A year after the Embassy ceremony, I feel as if my actions in Cuba are part of a complex reckoning. I see myself as complicit with the good and the bad that is unfolding in Cuba, the bridges and the growing inequalities.
On March 22nd, the day after Obama strolled through La Habana Vieja in the pouring rain, I took a stroll with an old friend through the same streets. The sun was out. At the Plaza de Armas, we stopped at El Templete to pay homage to a ceiba tree, which had replaced the old ceiba that had become sick and termite-ridden. The ceiba has a spiritual meaning for African-based religions in Cuba. Offerings are left at the foot of this tree, requesting luck and prosperity.
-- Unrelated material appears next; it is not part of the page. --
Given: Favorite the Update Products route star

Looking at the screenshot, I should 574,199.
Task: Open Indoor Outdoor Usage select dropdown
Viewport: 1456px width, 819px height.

The ceiba at El Templete has always had special significance for habaneros, and for cubanos generally. It is located at the site of the founding of the city of Havana. Every year, on November 16, the day when Havana was founded in its current site, people line up and wait hours to make a circle around the tree and offer their prayers. Over the centuries, different ceibas have been planted there. And as if destiny decreed it, the last ceiba in that location had been planted in the year 1959, when the new revolutionary social order began. Its decline, the foliage withered, the trunk deteriorated, had made many people sad. But a week before Obama arrived, as the government rushed to beautify as much of Havana as possible, the new ceiba was planted. A new era, a new ceiba.
I couldn’t get close to the ceiba. The gate was closed.
But I came as near as I could and quietly uttered a prayer.
A prayer for the city of my birth and the land that saw me born.
A prayer for my Cuban compatriots.
May we find the luck to make the right choices in the uncertain days awaiting us.
All photos by Ruth Behar, taken on August 14, 2015.